From Haifa I caught a local bus to Kibbutz Yasur, east of Acre near the Syria border in Northern Israel’s Western Galilee. The kibbutz welcomed me and assigned me a visitor’s room, which I shared with an Australian woman my age, whose name I have long forgotten. She was travelling around the world and was given to dramatically unfurling her accordion-like plane ticket, which stretched across the width of our room. She also taught me to put sweetened condensed milk in my coffee when it was inconvenient to walk over to the kibbutz dairy, an unfortunate sugary habit I was fortunately able to break when I got home.
The room I shared with my Australian roommate was part of a visitor’s compound on the kibbutz. Besides my roommate and me, other visitors included two young American men from Ohio whose parents were Holocaust survivors and apparently hopeful that time spent on a kibbutz would broaden their kids’ interest and knowledge beyond their cherry-red Corvettes and all the entitled family wealth that came with them back in Ohio. They were boyish, open, and friendly, traits I came to think of as American. And I suspected even then that those parents knew that this cultural immersion was a fool’s errand. Those young men had nothing in common with the kibbutz’s permanent residents, many of whom still bore faded black numbers on their forearms from World War II concentration camps. One characteristic of being human is the disappointing inability to perfectly graft your own past experiences and beliefs onto your children, however fervently held. The young Ohioans spent most of their time doing drugs and calling us female visitors “sisters.” I should thank them for my one unforgettable experience with opium, however. When I I took a hit of the tarry substance the effect was so incredible that I immediately understood how addicts in opium dens wasted away to nothing as their hunger, thirst, and other physical needs dissolved in ecstatic clouds of smoke. The experience was so intense that I vowed to never touch it again in my lifetime, a promise I’ve kept.
According to the Jewish Virtual Library there are more kibbutzim today than there were back in 1971. But today’s kibbutzniks in some cases have outside jobs or other income and can keep the money they earn. Nothing could be more distant philosophically from the earlier kibbutzim established at the turn of the Twentieth Century, which were straight-up Marxist. They were agricultural collectives back then, and followed the 1875 Karl Marx doctrine “From each according to his ability, to each according to his needs.” And yet, even with all the passion and belief of those early Jewish settlers who scratched their subsistence collective farms out of the desert and shared the fruits of their labor equally, the specter of wealth accrual and unfettered capitalism inevitably sang its siren song.

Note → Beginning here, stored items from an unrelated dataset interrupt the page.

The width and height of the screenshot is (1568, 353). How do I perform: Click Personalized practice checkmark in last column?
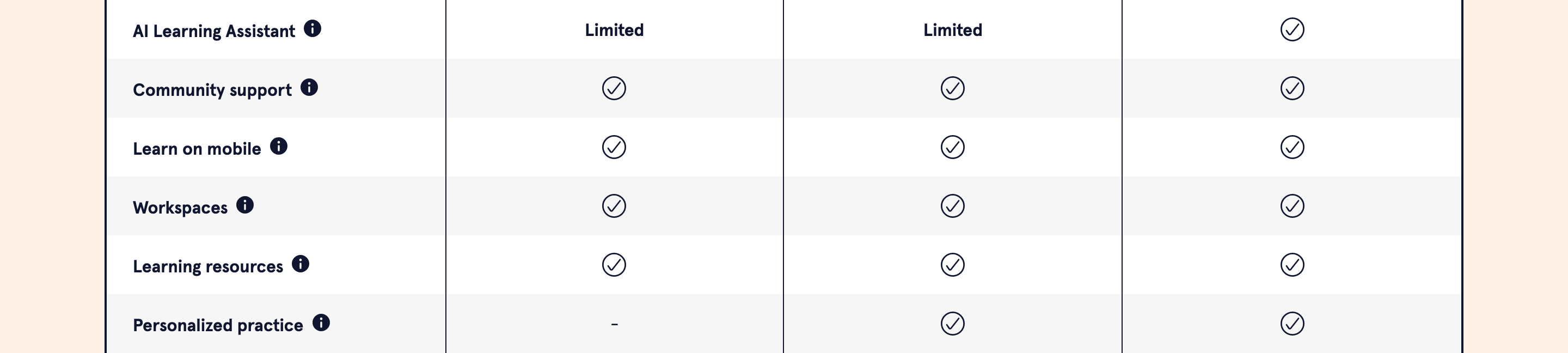[1291, 324]
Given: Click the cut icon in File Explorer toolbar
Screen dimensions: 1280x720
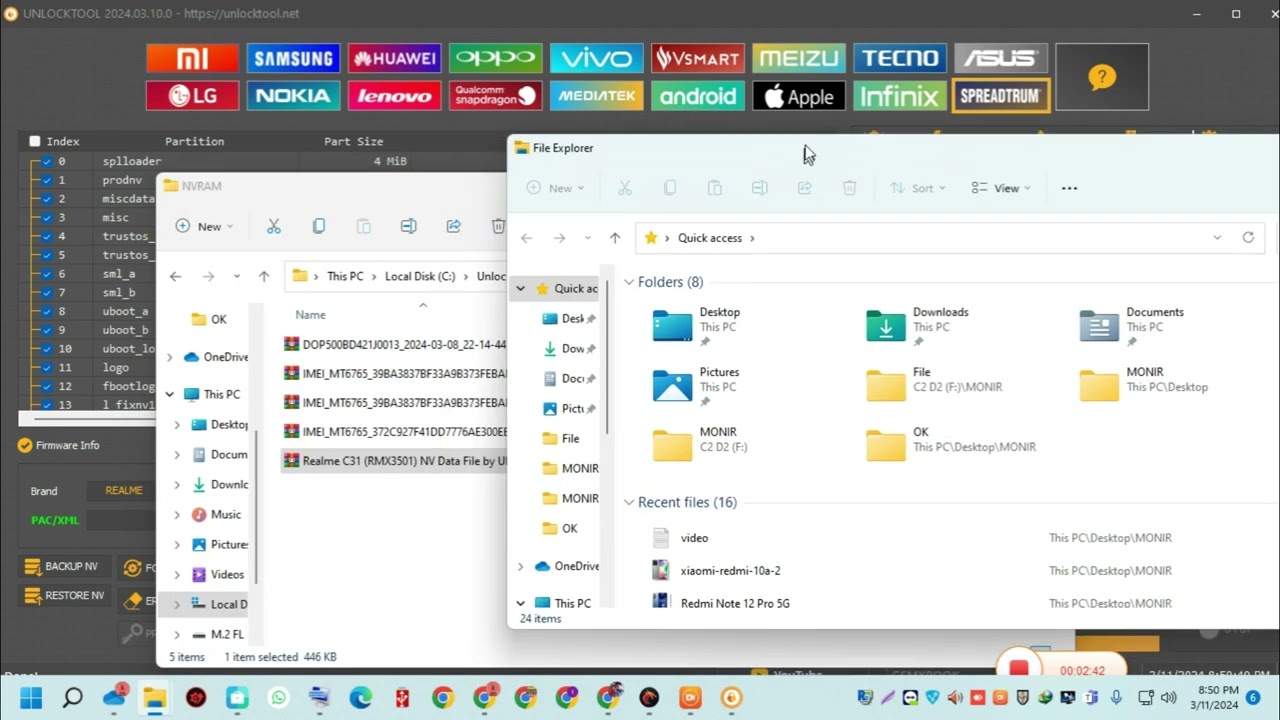Looking at the screenshot, I should coord(624,187).
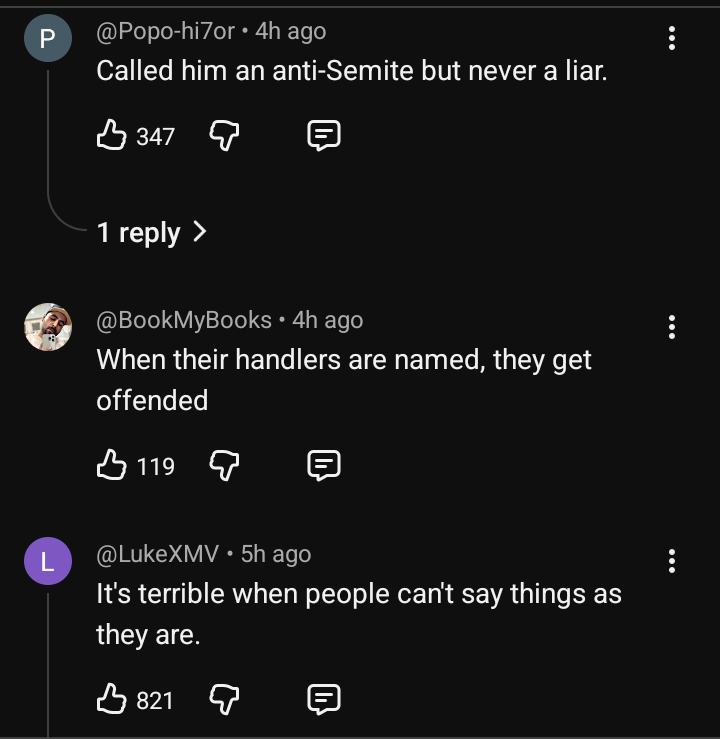The image size is (720, 739).
Task: Like the BookMyBooks comment
Action: pyautogui.click(x=111, y=465)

Back on the kibbutz, we all got up early for breakfast in the communal dining room. Breakfast was usually diysa, a semolina porridge I liked so much I still make it today, minus the sugar-and-chocolate sprinkles. Then it was off to work, in my case picking lemons in the lemon orchard. Armed with a bucket and a steel pole with a loop at its tip (to ensure that only large lemons were picked, leaving the smaller ones to further mature), I walked over to the orchard. My abiding love of everything lemon was kick started in that orchard, where bright lemons against an impossibly blue sky created a fragrant sense of peace. When I finished my work I often stopped at the dairy and climbed a ladder alongside a stainless-steel milk holding tank to get a drink with the communal dipper hanging from a hook on top. Dinner was something to look forward to; the dishes were cleared (separate dishes and cutlery for meat and dairy) and the wooden tables pushed aside to one wall to make room to dance, a joyous evening tradition at the end of the day.

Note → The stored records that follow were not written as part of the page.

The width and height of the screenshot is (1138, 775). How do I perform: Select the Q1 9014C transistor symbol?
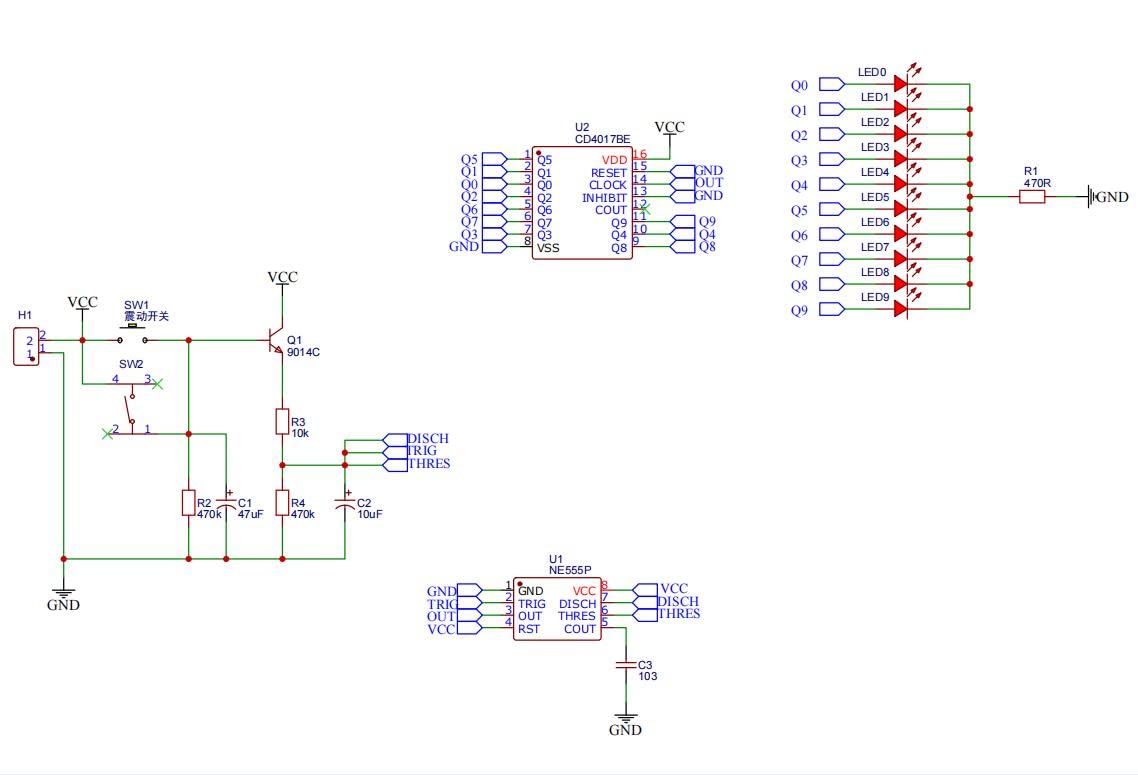point(277,341)
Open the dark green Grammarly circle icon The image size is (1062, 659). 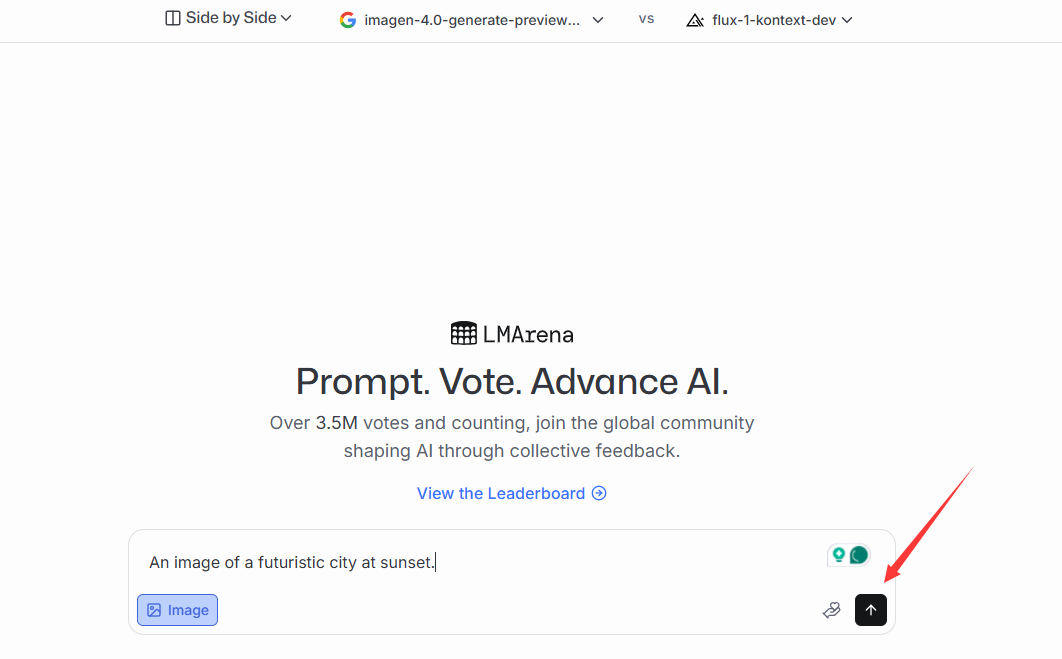point(859,555)
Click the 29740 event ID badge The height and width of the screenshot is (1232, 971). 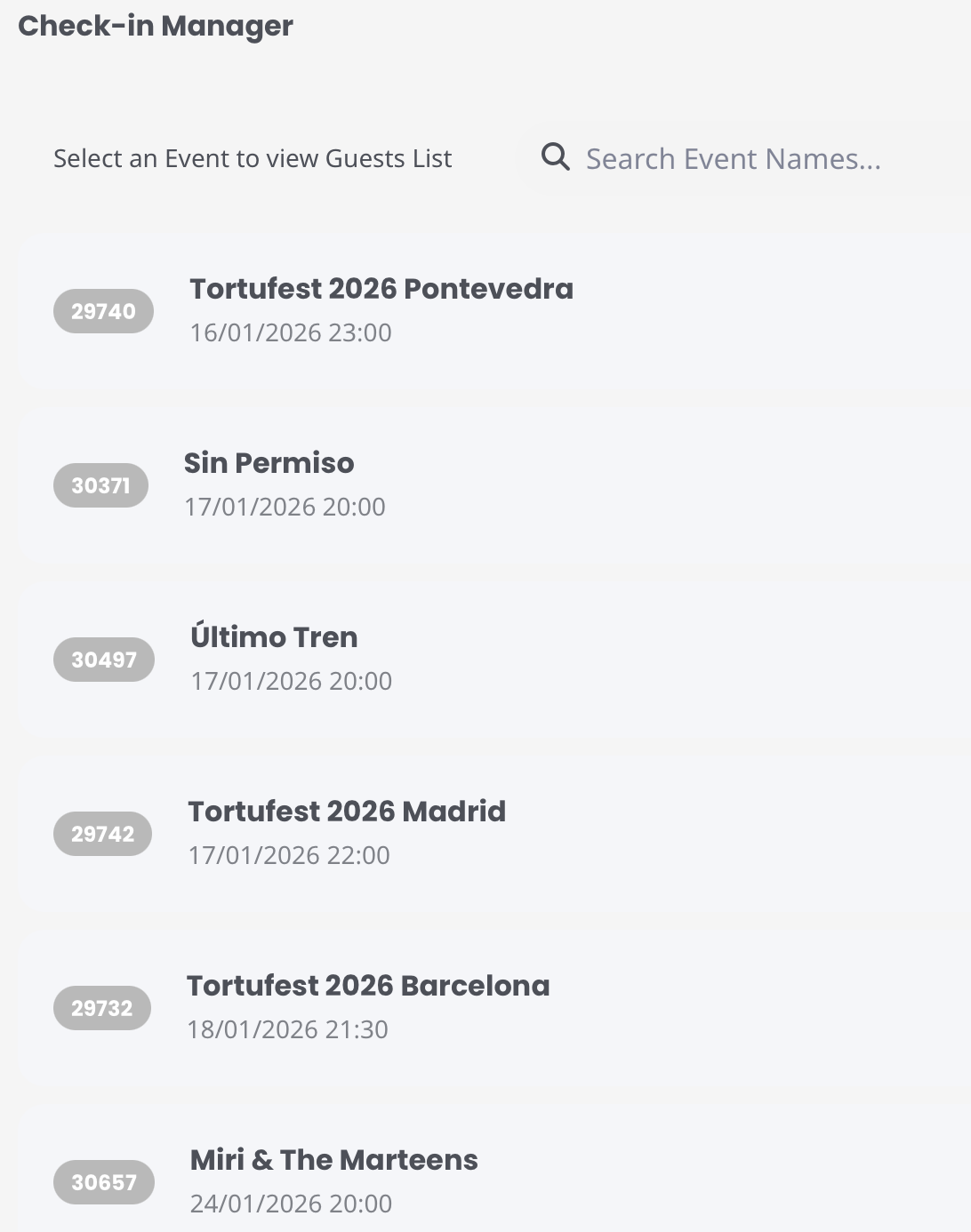coord(103,311)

During my months at the kibbutz there was time to explore other places. One day I walked with a fellow visitor to a nearby Palestinian village, where a family invited us to dinner. The main course was exquisite: a local fish with tiny bones, fried to crispness with lots of lemon. The roof above us was lined with flattened Coke cans and the house itself was tiny. No wealth here. But nobody on the kibbutz was wealthy, either; the differences between the two struck me as small. Today, according to the U.S. State Department, the average daily wage in Gaza is $13, compared with $82 in Israel.

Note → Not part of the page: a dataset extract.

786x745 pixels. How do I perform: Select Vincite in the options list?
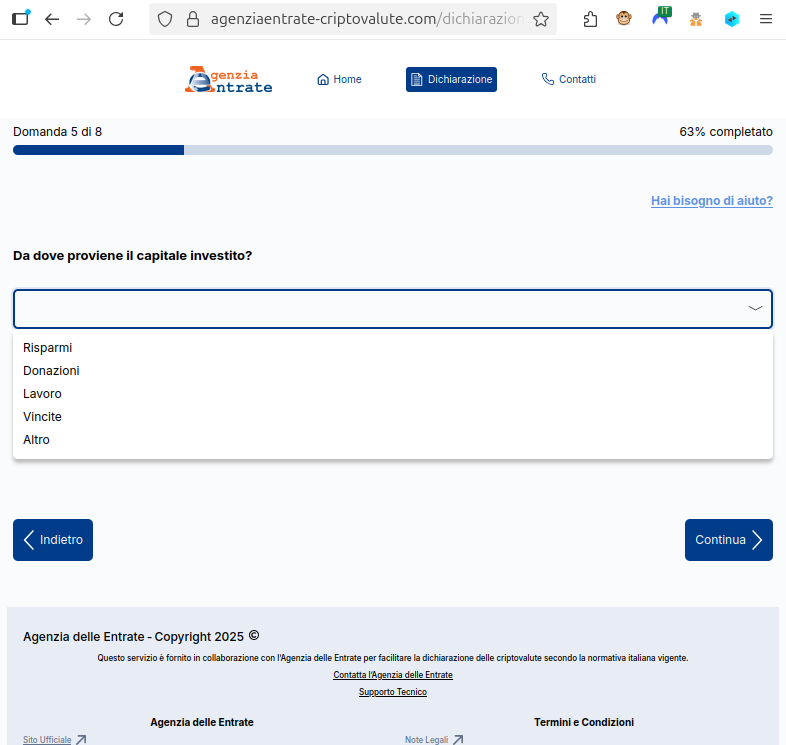tap(42, 417)
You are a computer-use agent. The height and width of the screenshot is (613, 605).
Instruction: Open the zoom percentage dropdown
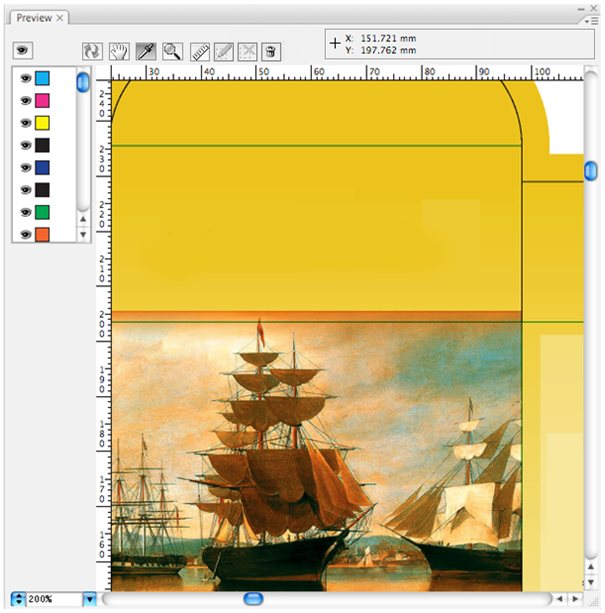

My visit to Jerusalem was nothing short of magical. To a U.C. Berkeley history of art major it was akin to being dropped into the heart of the Promised Land. Jerusalem is home to each of the world’s three large monotheistic religions, and its soil is soaked with centuries of Jewish, Muslim, and Christian blood. (For those interested in the history of Jerusalem I highly recommend Karen Armstrong’s book, Jerusalem.) I walked the Via Dolorosa, where Jesus is believed to have carried the cross to his crucifixion, marveled at the Dome of the Rock, on the Temple Mount, where Muhammad is believed to have risen to Heaven on a white horse; stood long at the Wailing Wall, so named since the destruction of two Jewish temples during Roman rule, around 324-638 AD. To walk that ground where so many others had walked for centuries was a humbling experience I have never forgotten. Throughout those centuries, in between wars, all three sets of believers have claimed Jerusalem as their own, though despite the three doctrines extolling the virtues of peace and love for one’s fellow man, they’ve been at war ever since.
Thank you for the memories
I enjoyed this.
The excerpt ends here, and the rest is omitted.